GIVEN RECORDS >>
^^^^

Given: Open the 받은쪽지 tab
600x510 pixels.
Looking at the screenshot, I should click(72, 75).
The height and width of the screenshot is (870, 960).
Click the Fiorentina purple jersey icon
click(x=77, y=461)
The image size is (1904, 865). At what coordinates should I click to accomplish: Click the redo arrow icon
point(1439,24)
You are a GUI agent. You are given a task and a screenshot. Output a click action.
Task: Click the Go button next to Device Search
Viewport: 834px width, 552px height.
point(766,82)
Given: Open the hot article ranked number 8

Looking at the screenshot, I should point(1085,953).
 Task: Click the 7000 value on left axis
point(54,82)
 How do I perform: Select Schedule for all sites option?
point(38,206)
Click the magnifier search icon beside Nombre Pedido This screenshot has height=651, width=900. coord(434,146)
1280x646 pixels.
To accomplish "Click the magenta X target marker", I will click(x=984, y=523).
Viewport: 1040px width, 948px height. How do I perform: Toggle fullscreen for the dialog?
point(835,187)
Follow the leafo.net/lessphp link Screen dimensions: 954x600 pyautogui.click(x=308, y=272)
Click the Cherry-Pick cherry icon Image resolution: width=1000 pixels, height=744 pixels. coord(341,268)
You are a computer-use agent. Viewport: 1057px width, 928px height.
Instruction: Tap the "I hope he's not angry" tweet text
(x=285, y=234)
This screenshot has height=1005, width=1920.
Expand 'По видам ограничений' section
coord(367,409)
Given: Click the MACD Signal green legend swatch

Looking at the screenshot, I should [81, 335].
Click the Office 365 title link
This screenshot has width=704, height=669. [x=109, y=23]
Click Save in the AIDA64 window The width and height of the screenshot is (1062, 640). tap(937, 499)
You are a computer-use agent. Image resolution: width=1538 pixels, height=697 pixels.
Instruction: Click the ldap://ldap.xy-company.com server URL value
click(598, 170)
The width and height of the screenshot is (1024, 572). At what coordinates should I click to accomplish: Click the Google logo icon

^^^^

TASK TO COMPLETE >>
The records above must each be restated exactly as they stand.

ANSWER TO THIS EXERCISE >>
Given: Open the 받은쪽지 tab
600x510 pixels.
Looking at the screenshot, I should click(72, 75).
The height and width of the screenshot is (870, 960).
Click the Fiorentina purple jersey icon
click(x=77, y=461)
The image size is (1904, 865). At what coordinates should I click to accomplish: Click the redo arrow icon
point(1439,24)
You are a GUI agent. You are given a task and a screenshot. Output a click action.
Task: Click the Go button next to Device Search
Viewport: 834px width, 552px height.
point(766,82)
Given: Open the hot article ranked number 8

Looking at the screenshot, I should point(1085,953).
 Task: Click the 7000 value on left axis
point(54,82)
 How do I perform: Select Schedule for all sites option?
point(38,206)
Click the magnifier search icon beside Nombre Pedido This screenshot has height=651, width=900. coord(434,146)
1280x646 pixels.
To accomplish "Click the magenta X target marker", I will click(x=984, y=523).
Viewport: 1040px width, 948px height. How do I perform: Toggle fullscreen for the dialog?
point(835,187)
Follow the leafo.net/lessphp link Screen dimensions: 954x600 pyautogui.click(x=308, y=272)
Click the Cherry-Pick cherry icon Image resolution: width=1000 pixels, height=744 pixels. coord(341,268)
You are a computer-use agent. Viewport: 1057px width, 928px height.
Instruction: Tap the "I hope he's not angry" tweet text
(x=285, y=234)
This screenshot has height=1005, width=1920.
Expand 'По видам ограничений' section
coord(367,409)
Given: Click the MACD Signal green legend swatch

Looking at the screenshot, I should [81, 335].
Click the Office 365 title link
This screenshot has width=704, height=669. [x=109, y=23]
Click Save in the AIDA64 window The width and height of the screenshot is (1062, 640). tap(937, 499)
You are a computer-use agent. Image resolution: width=1538 pixels, height=697 pixels.
Instruction: Click the ldap://ldap.xy-company.com server URL value
click(598, 170)
The width and height of the screenshot is (1024, 572). At what coordinates should I click to accomplish: Click the Google logo icon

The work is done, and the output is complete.